The scary language used on mortgage foreclosure letters makes it seem that homeowners will be out on the street in no time. In New Jersey, the process of losing a home can last years.
A court hearing Friday might get some foreclosures moving in the Garden State. This is the story of one family that has lived under threat of losing its home since 2007.
Kayode Adeleye and his wife, Sherifat, live in a new development in Sicklerville, about halfway between Philadelphia and Atlantic City.
"The house was originally built for us, but unfortunately after eight months [living] here, I lost my job," Kayode Adeleye explained.
In their development, large homes are set back from winding roads to nowhere with names like Serene Lane and Beaver Dam Drive. The Adeleyes were the third family to move in at the height of the housing bubble in 2006. Today there are still empty lots of dead grass where homes never got built.
The Adeleyes' mortgage from that period has all the hallmarks of a subprime loan. The rate isn't fixed, and it started high. They put down a relatively low sum.
They missed payments the next year. And despite falling so far behind, they have been living in the home for years with sporadic responses from the bank that owns their mortgage.
One of many
New Jersey's subprime loans and foreclosures were concentrated in the counties closest to New York and Philadelphia, and many are taking just as long as the Adeleyes' to resolve.
According to Peg Jurow of Legal Services of New Jersey, "Those cases are sitting out of a of lack of prosecution, out of a lack of moving forward on the part of the bank." She says a big block of mortgages got stuck. People were behind of payments, but banks and mortgage servicers were not pushing them out.
As explained by Ira Goldstein of the community redevelopment group The Reinvestment Fund, the rate of completion slowed and in 2010 the foreclosures just stopped going through.
"You're seeing these delinquencies pile up and pile up and pile up," Goldstein remarked.
New Jersey may have been spared the worst of the housing collapse, but the backlog means that only Florida has a higher percentage of homes in foreclosure. An average New Jersey foreclosure process takes 900 days — second only to New York.
There's one factor New Jersey shared with the nation. As the housing crisis grew, the people who service foreclosures were overwhelmed and took short cuts on paperwork — that's the robo-signing that got so much attention. When the courts got involved, Daren Blomquist, vice president of RealtyTrac, says there was a virtual moratorium on foreclosures nationally.
"The lenders pulled back and didn't want to make a mistake," Blomquist said, "and may have erred on the other side of just 'Well we're just not going to say anything, because we don't want to get into trouble.'"
Then in New Jersey, a judge declared the banks were still handing homeowners incomplete foreclosure documents. He told the banks to fix them before trying again.
Alan Mallach of the Brookings Institution says the long wait has been a mixed blessing for homeowners.
"More and more people are getting to realize that ... they can pick up a couple of years basically rent free," said Mallach.
Mallach argues the most "rational" thing for individuals with underwater homes to do is default, sit it out until they're evicted, saving their mortgage payments to walk away with money for a rental.
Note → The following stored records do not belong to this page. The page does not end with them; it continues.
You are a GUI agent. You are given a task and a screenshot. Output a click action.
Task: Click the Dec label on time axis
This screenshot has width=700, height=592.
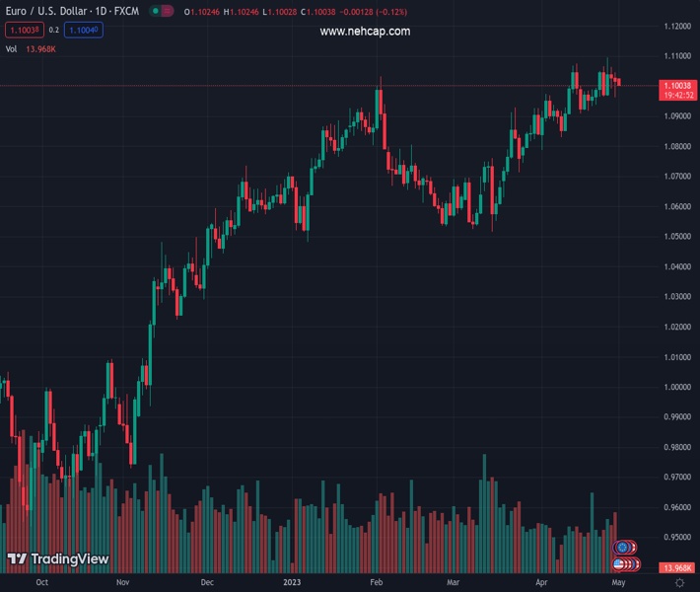[206, 582]
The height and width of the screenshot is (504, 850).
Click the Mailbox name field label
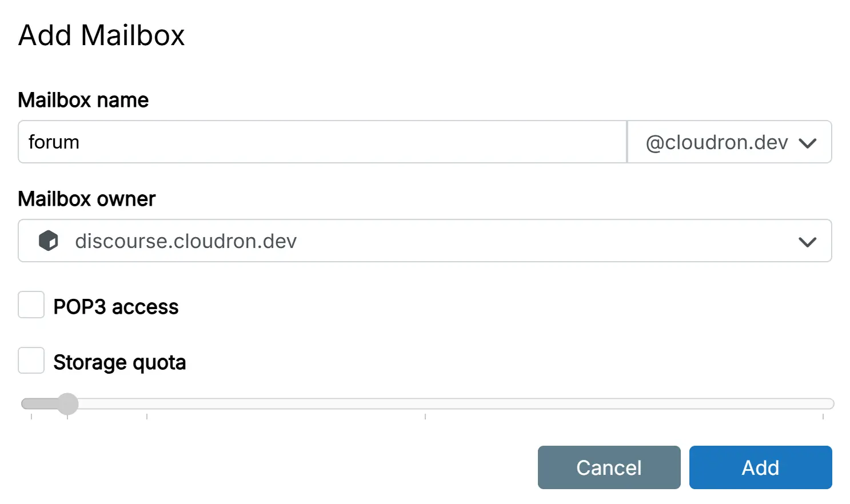click(x=83, y=100)
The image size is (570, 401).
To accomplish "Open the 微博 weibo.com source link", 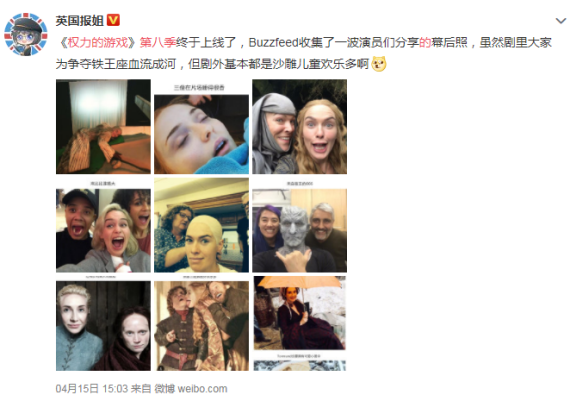I will click(191, 389).
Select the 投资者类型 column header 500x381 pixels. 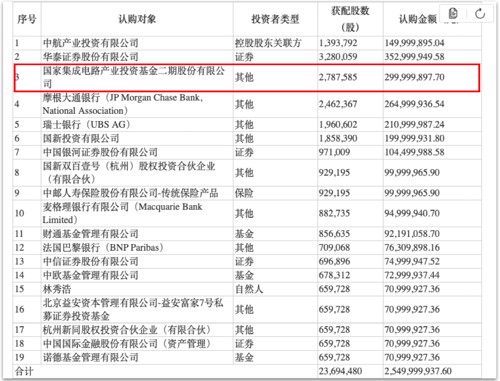click(x=275, y=19)
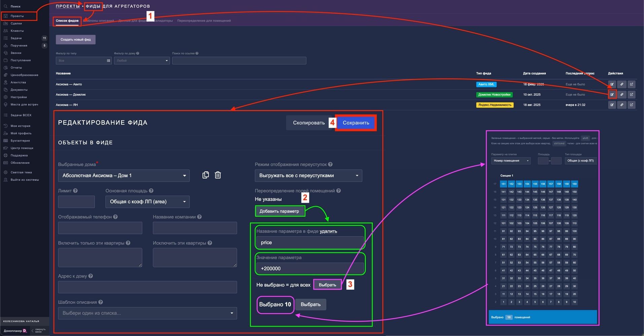This screenshot has height=336, width=644.
Task: Open the Переопределение для помещений tab
Action: (204, 21)
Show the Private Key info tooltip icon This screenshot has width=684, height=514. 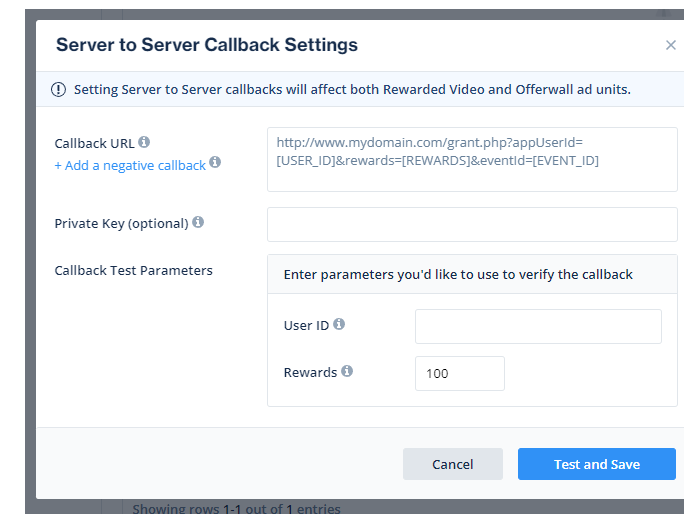coord(198,222)
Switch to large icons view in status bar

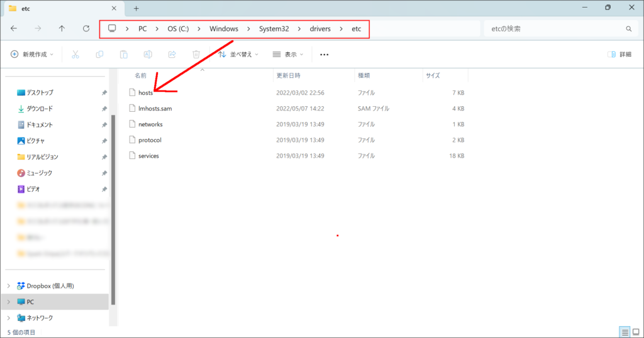[636, 332]
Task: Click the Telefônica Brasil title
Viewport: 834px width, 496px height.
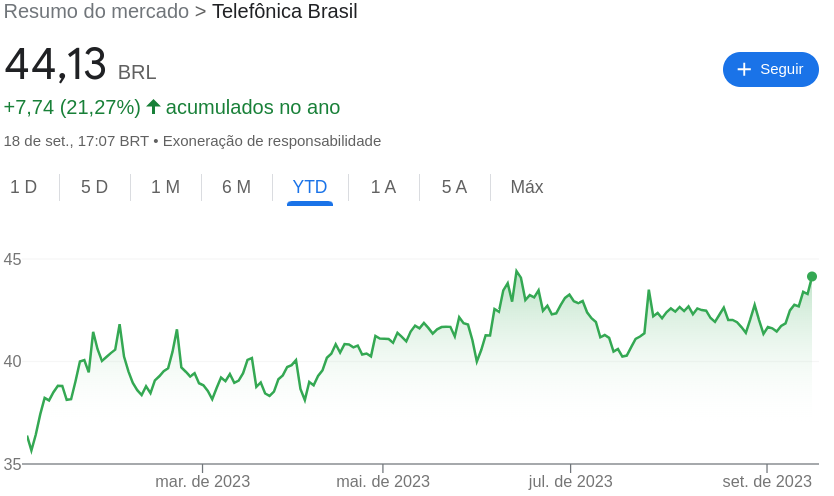Action: coord(285,11)
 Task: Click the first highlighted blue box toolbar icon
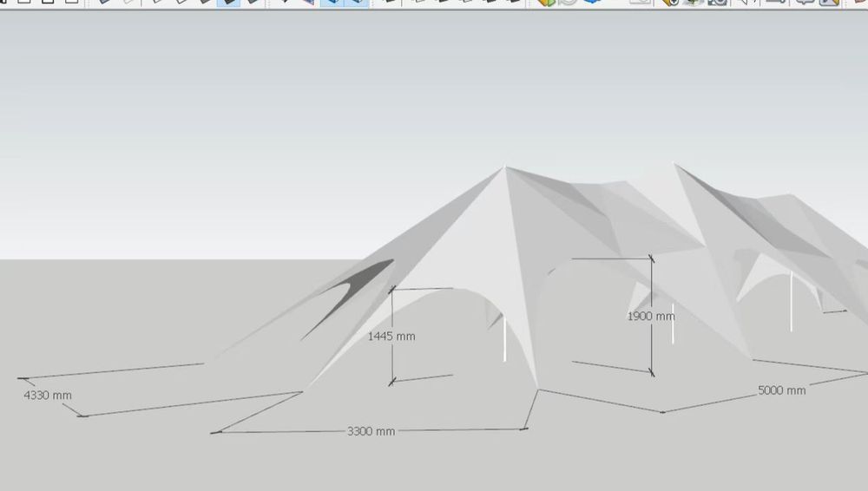(332, 3)
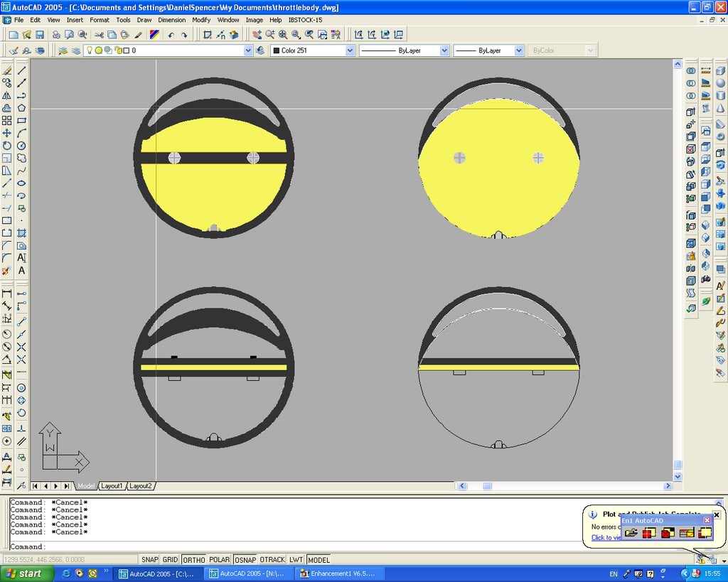The height and width of the screenshot is (582, 728).
Task: Click the Windows Start button
Action: 27,573
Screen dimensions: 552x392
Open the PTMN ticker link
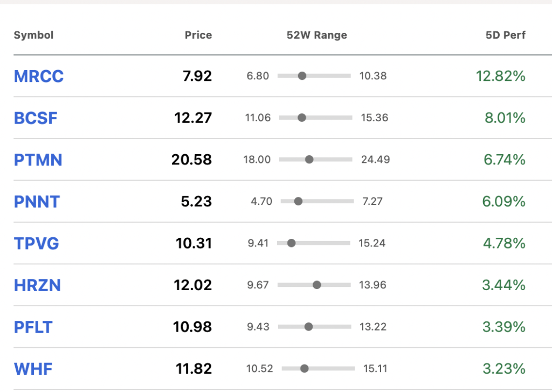click(x=38, y=160)
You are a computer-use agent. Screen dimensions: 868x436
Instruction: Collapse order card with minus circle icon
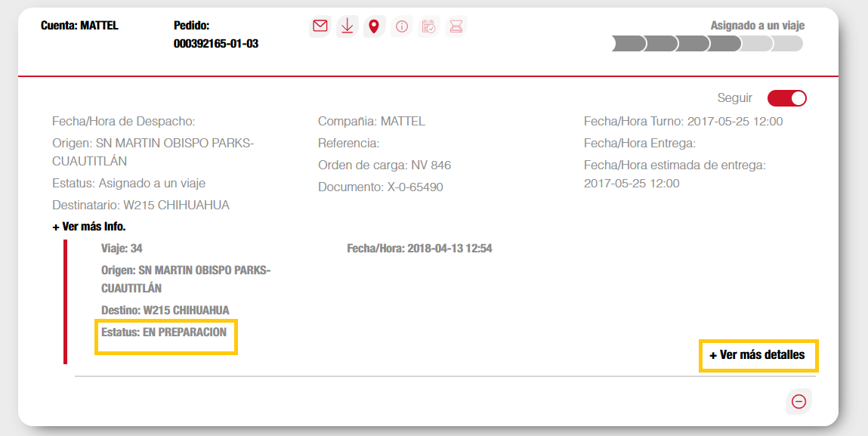point(798,401)
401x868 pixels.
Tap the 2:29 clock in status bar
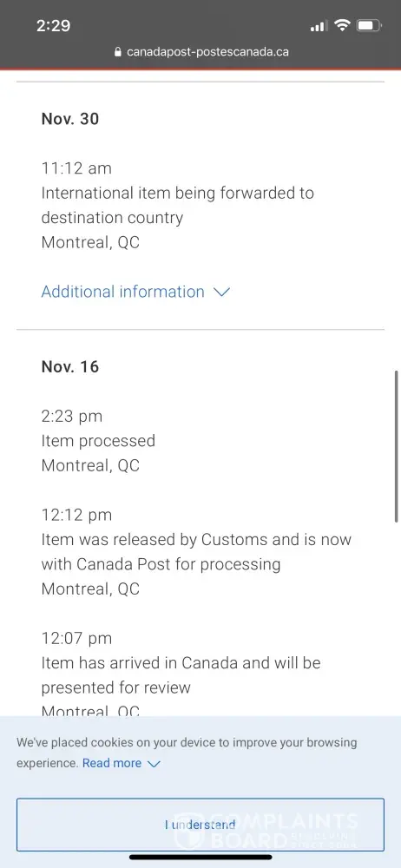pyautogui.click(x=53, y=25)
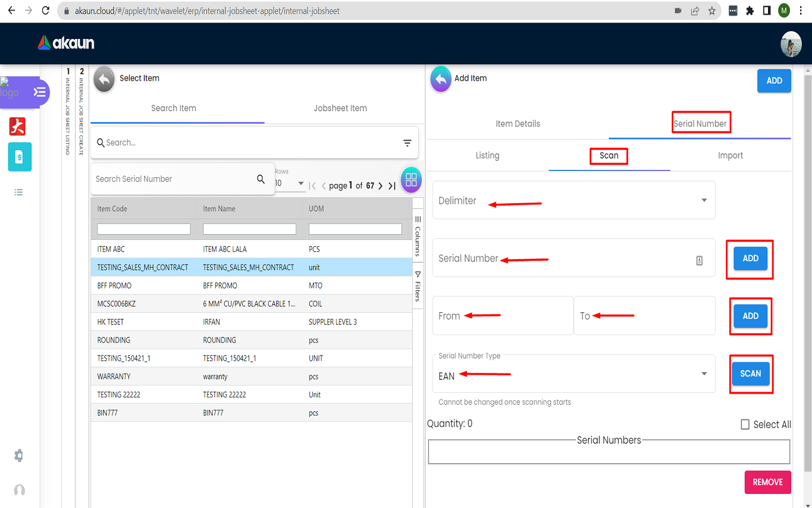Open the Serial Number Type EAN dropdown
Image resolution: width=812 pixels, height=508 pixels.
pos(704,374)
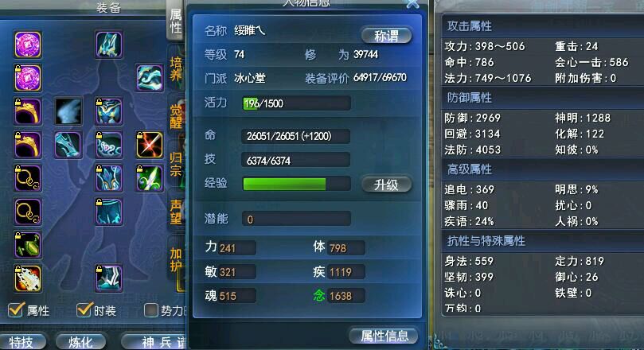The height and width of the screenshot is (350, 644).
Task: Click the 称谓 title button
Action: click(386, 36)

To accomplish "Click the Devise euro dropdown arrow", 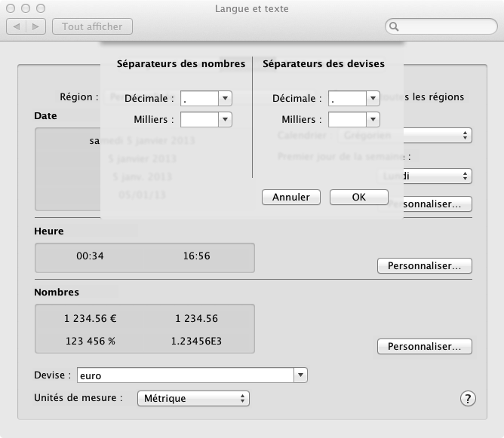I will (300, 375).
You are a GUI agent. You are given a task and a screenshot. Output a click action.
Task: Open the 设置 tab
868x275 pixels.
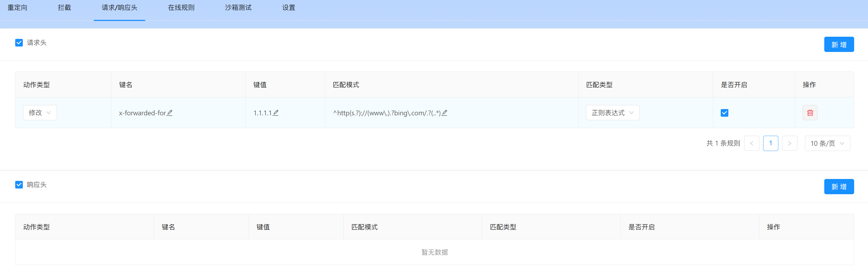pyautogui.click(x=288, y=7)
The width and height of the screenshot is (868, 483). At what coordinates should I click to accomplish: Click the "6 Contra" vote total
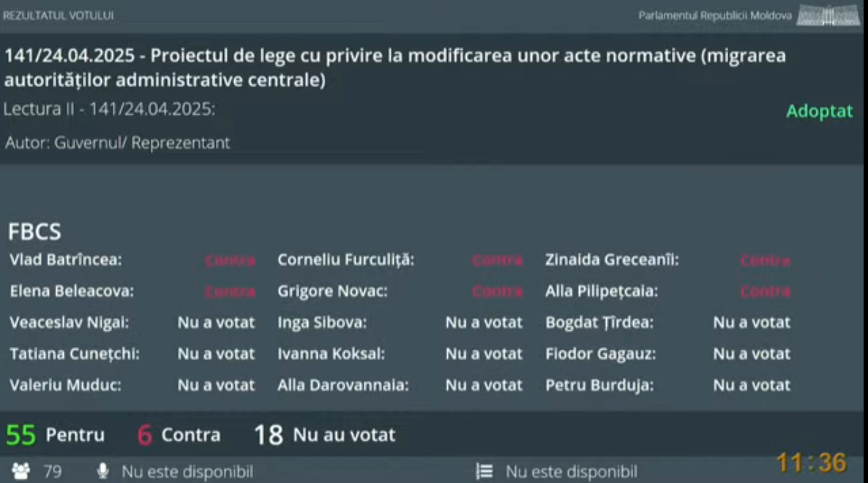(x=179, y=435)
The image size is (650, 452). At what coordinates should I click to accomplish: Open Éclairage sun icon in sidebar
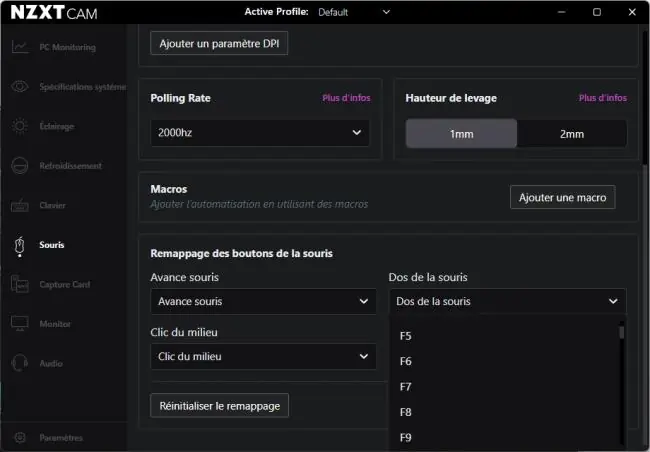coord(19,126)
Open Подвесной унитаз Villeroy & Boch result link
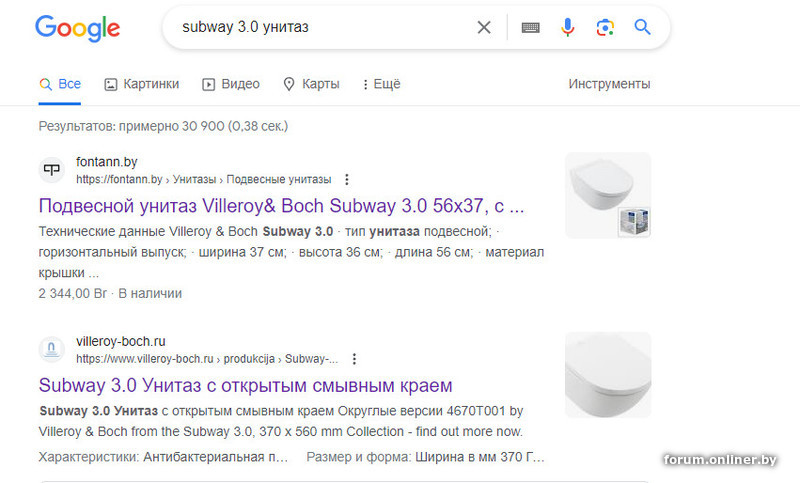Image resolution: width=800 pixels, height=483 pixels. tap(281, 207)
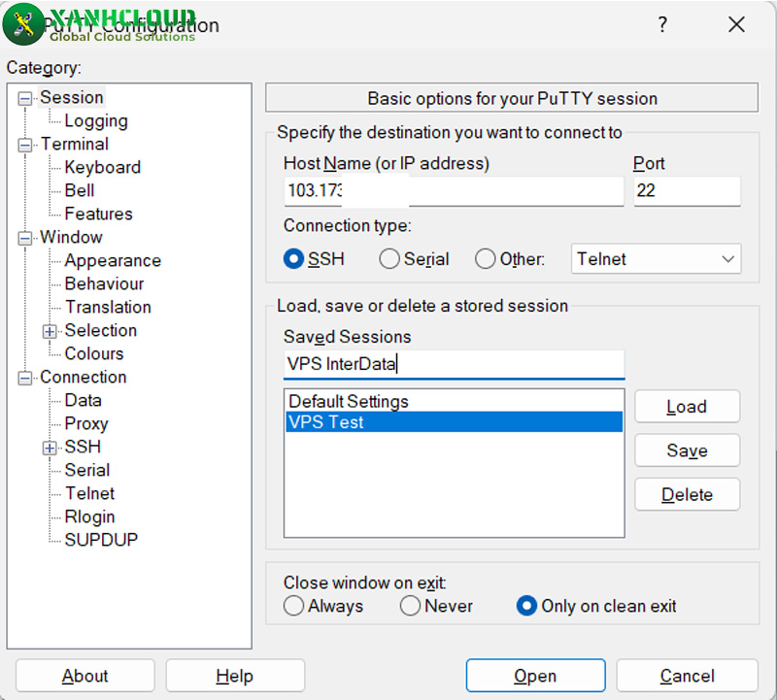Click Save to store the session

coord(687,450)
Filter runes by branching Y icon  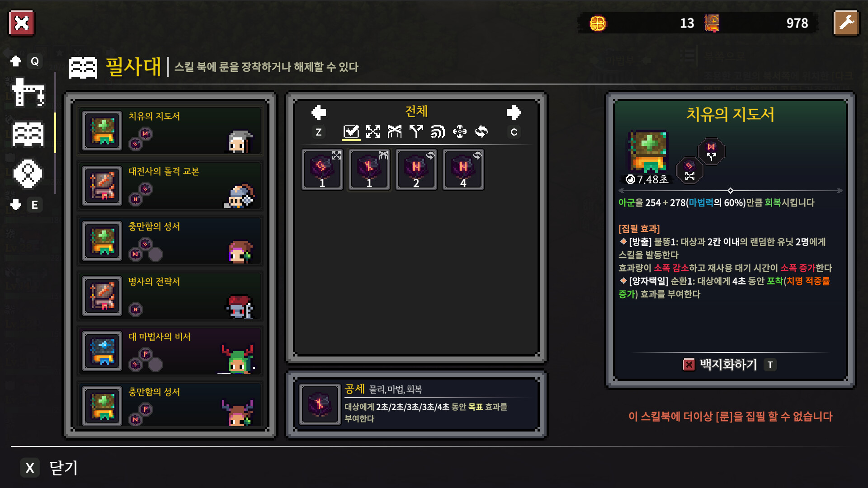416,131
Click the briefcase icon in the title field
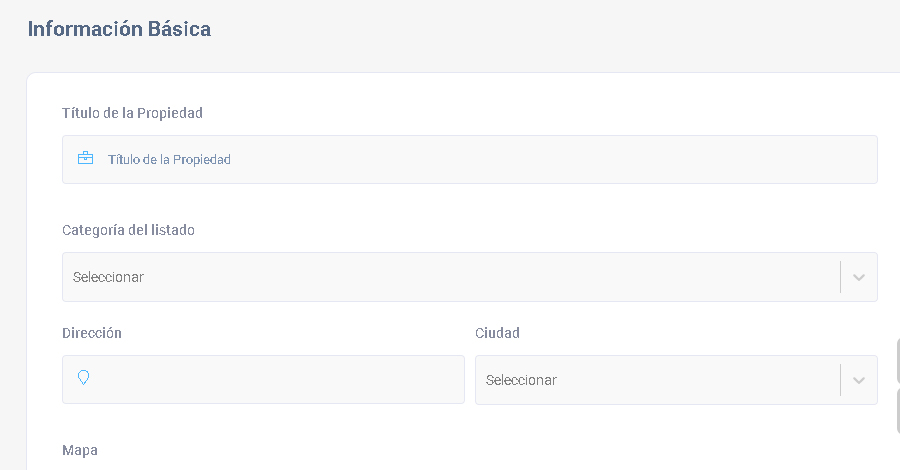The image size is (900, 470). pyautogui.click(x=86, y=158)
Few take that route.
"For a lot of people, their home has more than purely financial or transactional value," he said.
The number of delinquent mortgages may be keeping more of their neighbors' homes underwater. They're a drag on the market. Even now, as these foreclosures begin moving again, there are new risks to neighborhoods, says Blomquist.
The big lenders did finally arrive at a settlement over robosigning with the states' attorneys general in February and promised to make changes to their process, such as assigning one person to handle a family's foreclosure from start to finish.
Now, in response to the separate New Jersey decision, servicer Wells Fargo is the first to present to a New Jersey court a packet for thousands of homes to show why the bank should be allowed to move forward. That is scheduled to happen Friday.
Experts estimate that, behind the dam, there could be anywhere from 20,000 to a 100,000 homes in New Jersey.
"We have a lot of concern that as these delayed foreclosures hit, as the courts catch up and the lenders catch up with foreclosures — which we're starting to see happen already in the last few months, that that's going to once again destabilize home prices and the market overall," said Blomquist.
However, there won't be a wave or surge, he thinks, but more of a steady pressure that he hopes banks can successfully manage. These days, he says financial institutions also pursue alternatives to foreclosure much more aggressively, for example: short sales and loan modifications.
In the case of the Adeleyes, they have just won another reprieve. In October they got a letter from Wells Fargo, promising a permanent loan modification if they make three payments of just under $2,400 each.
Kayode Adeleye is not celebrating yet. His house is worth nearly half what it was when he bought it.
"I meet a lot of couples when I'm jogging in the morning. They just move here like the other guy he bought his house [for] 180 [thousand] and that house worth like 430!"
He and his wife they just can't abandon their home to the bank.
"Our credit is already messed up," she explained. "We can't walk away and buy another one. That's the problem. If we can walk away to buy another one, we would do it. We can't do it."
They'll hold on as long as they can and, they hope, for good.